Gundlach’s fund is attractive because its investments have a higher yield and shorter duration than other bond funds, which reduces risk at a time when interest rates may rise, according to Bill Lowery, chief executive officer of Lowery Asset Consulting in Chicago.

“Everybody’s on pins and needles with rates going higher,” Lowery, who oversees about $7 billion and has invested in DoubleLine’s fund since 2012, said in a telephone interview. “If rates go higher, one way to potentially mitigate that is have a manager who’s willing to deviate from the benchmark and has also done that successfully.”

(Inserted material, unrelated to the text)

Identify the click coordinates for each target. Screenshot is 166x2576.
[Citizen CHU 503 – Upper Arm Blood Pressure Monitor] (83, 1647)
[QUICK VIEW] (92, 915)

Gundlach developed his investing strategy at TCW, outperforming the intermediate-term bond category during the 2008 financial crisis and after the credit recovery, he said in the e-mail. More than 80 percent of DoubleLine Total Return’s assets were in mortgages or mortgage-related collateral as of Sept. 30.

Vanguard, TCW

The Vanguard Total Bond Market II Index Fund, a passively run fund that mimics a basket of fixed-income assets, reached the $50 billion mark 36 months after its 2009 inception. That fund has since grown to $87.1 billion as investors flock to index products, which usually have lower management fees.

The $68.3 billion Metropolitan West Total Return Bond Fund, an actively managed fund out of Los Angeles-based TCW, took more than 17 years to pass the $50 billion mark in December. The team-managed fund’s recent asset gains have been fueled by inflows attributed to strong long-term performance along with redemptions from the Pimco Total Return Fund.